Count the lines of the material below that contain the string "text", matching case exactly. Reply with the number alone.
___
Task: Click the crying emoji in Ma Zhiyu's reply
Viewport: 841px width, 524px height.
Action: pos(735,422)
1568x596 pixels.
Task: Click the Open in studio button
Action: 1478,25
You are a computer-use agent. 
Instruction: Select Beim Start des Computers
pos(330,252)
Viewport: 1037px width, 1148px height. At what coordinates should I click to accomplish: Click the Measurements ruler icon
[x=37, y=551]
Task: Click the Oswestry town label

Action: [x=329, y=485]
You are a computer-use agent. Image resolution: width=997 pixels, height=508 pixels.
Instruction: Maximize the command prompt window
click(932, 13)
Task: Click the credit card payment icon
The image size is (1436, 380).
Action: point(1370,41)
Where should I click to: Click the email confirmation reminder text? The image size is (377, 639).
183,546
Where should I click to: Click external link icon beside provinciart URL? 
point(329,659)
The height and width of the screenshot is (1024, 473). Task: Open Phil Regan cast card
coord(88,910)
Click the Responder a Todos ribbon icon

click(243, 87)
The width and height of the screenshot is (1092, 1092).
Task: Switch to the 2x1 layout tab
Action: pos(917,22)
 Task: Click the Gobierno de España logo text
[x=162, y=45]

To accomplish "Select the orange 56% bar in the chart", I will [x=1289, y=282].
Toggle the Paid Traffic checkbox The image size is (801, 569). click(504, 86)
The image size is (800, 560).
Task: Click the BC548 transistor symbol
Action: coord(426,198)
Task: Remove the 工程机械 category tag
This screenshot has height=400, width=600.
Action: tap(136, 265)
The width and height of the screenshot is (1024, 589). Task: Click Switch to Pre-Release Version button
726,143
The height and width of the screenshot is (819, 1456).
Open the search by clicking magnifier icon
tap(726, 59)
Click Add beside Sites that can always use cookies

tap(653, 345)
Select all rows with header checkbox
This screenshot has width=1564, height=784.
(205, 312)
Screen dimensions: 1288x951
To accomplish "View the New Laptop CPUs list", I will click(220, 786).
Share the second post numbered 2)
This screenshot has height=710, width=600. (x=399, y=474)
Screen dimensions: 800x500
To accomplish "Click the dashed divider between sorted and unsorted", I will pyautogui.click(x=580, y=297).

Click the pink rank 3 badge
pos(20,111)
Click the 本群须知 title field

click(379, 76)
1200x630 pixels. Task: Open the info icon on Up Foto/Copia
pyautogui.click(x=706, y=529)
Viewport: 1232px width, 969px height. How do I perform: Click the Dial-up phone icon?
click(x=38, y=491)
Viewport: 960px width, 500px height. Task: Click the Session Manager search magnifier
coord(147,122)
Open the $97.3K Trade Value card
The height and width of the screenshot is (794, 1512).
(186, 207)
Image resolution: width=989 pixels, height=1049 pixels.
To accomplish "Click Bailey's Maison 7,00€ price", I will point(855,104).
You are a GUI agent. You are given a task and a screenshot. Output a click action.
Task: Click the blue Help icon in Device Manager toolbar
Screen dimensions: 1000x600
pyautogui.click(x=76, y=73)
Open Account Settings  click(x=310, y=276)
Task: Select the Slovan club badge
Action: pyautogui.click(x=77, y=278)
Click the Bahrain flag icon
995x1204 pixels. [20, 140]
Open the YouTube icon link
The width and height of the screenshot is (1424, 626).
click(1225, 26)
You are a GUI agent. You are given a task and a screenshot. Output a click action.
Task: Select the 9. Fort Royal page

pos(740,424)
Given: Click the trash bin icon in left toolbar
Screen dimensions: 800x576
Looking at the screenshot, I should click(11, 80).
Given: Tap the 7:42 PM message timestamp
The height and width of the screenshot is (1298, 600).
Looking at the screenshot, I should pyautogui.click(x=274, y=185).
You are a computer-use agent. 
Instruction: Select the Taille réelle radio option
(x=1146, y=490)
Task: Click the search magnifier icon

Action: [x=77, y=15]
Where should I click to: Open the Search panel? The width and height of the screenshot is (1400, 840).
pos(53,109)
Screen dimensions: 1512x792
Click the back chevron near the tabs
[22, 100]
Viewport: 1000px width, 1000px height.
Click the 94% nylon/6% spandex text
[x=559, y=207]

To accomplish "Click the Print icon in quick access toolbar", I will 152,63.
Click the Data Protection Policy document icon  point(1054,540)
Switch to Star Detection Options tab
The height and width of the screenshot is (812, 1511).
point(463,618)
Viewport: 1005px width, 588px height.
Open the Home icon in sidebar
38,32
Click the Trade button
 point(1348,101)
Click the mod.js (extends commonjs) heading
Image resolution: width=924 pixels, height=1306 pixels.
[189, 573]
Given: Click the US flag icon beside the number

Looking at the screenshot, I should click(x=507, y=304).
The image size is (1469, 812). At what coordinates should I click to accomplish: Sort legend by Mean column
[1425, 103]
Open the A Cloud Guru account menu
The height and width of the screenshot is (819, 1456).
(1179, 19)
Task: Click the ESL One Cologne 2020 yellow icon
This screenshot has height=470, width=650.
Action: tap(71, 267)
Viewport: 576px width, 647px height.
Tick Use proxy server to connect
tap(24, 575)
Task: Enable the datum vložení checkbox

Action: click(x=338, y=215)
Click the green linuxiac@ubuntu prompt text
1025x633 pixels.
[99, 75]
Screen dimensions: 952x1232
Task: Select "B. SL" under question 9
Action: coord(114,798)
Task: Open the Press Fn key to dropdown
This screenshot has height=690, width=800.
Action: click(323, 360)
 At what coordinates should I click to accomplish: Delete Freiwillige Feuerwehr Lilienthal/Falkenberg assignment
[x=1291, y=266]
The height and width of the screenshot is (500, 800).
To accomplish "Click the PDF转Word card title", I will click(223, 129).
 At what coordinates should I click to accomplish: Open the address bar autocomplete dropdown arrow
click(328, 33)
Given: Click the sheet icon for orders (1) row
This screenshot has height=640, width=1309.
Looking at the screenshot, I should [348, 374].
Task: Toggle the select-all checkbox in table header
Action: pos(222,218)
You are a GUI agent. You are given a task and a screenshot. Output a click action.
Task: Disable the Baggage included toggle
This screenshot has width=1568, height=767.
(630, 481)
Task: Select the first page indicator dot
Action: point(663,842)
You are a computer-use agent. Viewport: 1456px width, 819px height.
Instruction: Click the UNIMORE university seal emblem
___
> **Response for this exercise**: 4